### LESETEXT
__________________________________________________

Laut dem Bundesministerium für Wirtschaft und Klimaschutz (BMWK) sind für die Wahl des Standortes eines Unternehmens sowohl "harte" als auch "weiche" Faktoren zu beachten:
Harte Standortfaktoren
- Kunden: Nähe und Kaufkraft
- Zulieferer: Nähe und Qualität
- Konkurrenten: Nähe und Leistungsspektrum
- Gewerbeflächen: Verfügbarkeit und Kosten
- Gewerbesteuer: Höhe
- Miete bzw. Pacht: Höhe
- Arbeitskräfte: Verfügbarkeit und Qualität
- Forschung und Entwicklung: wissenschaftliches Umfeld
Weiche Standortfaktoren
- Kommunale Verwaltung: Bearbeitungszeiten und Service
- Beratungsangebote: Verfügbarkeit
- Image: Attraktivität für Mitarbeiter
- Lebensqualität: Attraktivität für Mitarbeiter
Oberhalb von dieser Auflistung findet man auf der gleichen Internetseite eine Checkliste, mit deren Hilfe man die Eignung des Betriebsortes selbst prüfen kann.
Die genannten Kriterien sind darauf ausgelegt, die Eignung des Standorts in ökonomischer Hinsicht zu prüfen. Womit aber nicht zwingend einher geht, dass ein solcher Standort auch im Sinne der Nachhaltigkeit geeignet ist. Ganz im Gegenteil – das Erfüllen mancher Kriterien kann zu Widersprüchen führen: Was positive Folgen im Sinne der Nachhaltigkeit hat, kann sich negativ auf den Faktor Ökonomie auswirken und umgekehrt.

__________________________________________________

### AUFGABE
Führe den obigen Text über Standortfaktoren bitte im Anschluss an seinen letzten Satz weiter.

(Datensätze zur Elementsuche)
__________________________________________________

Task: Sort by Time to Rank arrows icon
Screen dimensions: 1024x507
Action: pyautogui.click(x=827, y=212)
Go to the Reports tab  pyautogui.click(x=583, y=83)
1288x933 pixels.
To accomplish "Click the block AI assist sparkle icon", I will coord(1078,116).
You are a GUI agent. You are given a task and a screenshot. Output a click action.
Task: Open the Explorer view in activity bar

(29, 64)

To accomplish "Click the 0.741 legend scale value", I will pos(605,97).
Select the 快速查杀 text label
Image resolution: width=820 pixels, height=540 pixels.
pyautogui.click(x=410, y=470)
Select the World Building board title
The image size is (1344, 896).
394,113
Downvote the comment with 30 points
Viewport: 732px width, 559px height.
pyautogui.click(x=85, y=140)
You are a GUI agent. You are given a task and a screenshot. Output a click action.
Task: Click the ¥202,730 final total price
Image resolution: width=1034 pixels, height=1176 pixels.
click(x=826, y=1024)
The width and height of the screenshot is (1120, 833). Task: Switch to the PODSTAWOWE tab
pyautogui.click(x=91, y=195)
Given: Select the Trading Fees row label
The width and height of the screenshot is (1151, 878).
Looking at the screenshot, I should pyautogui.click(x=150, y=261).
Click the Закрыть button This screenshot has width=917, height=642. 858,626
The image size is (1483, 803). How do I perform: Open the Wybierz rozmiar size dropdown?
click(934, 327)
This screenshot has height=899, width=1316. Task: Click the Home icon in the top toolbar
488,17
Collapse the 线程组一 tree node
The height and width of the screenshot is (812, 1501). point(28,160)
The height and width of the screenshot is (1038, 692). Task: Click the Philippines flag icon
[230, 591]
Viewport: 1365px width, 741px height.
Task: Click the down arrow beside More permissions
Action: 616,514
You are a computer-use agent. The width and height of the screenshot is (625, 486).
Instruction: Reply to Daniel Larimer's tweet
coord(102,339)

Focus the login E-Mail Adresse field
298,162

__________________________________________________

### ANTWORT
2.5.1 Billiglohn- und Billigproduktionsländer
Aus rein ökonomischer Sicht mag die Verlegung der Produktion in Länder mit deutlich niedrigeren Löhnen und/oder niedrigeren Produktionskosten absolut sinnvoll sein. Im Sinne der Nachhaltigkeit ist aber eine Balance zwischen den 3 Säulen Ökonomie, Ökologie und Soziales notwendig. Durch Verlegung der Produktion in Billiglohnländer wird der Aspekt Soziales meist in zweierlei Hinsicht beschädigt:
- Zum einen werden Mitarbeiter im eigenen Land entlassen,
- zum anderen werden möglicherweise Bedingungen in anderen Ländern ausgenutzt, die im eigenen Land nicht akzeptiert würden (aus gesetzlichen oder sozialen Gründen).
Solche Entscheidungen müssen im Einzelfall abgewogen werden. Argumente, wie sie z. B. die Firma Nokia Anfang 2012 anführte, um die Entlassung von 4.000 Mitarbeitern aus den Produktionsstätten in Finnland, Ungarn und Mexiko zugunsten der Verlagerung der Smartphone-Produktion nach Asien zu rechtfertigen, sind aus ökonomischer Sicht vordergründig nachvollziehbar. Im Hinblick auf Nachhaltigkeit ist dieses Handeln aber fragwürdig: Nokia rechtfertigte seine Entscheidung damit, dass ein Großteil der Zulieferer seinen Sitz in Asien habe und somit die Produktion viel schneller zu bewerkstelligen sei. Und das vor dem Hintergrund, dass Nokia erst 2008 mit dem Argument, die deutschen Bedingungen seien international nicht konkurrenzfähig, das Werk in Bochum geschlossen und rund 2.000 Mitarbeiter entlassen hatte, um die Produktion nach Rumänien, Ungarn und Finnland zu verlagern.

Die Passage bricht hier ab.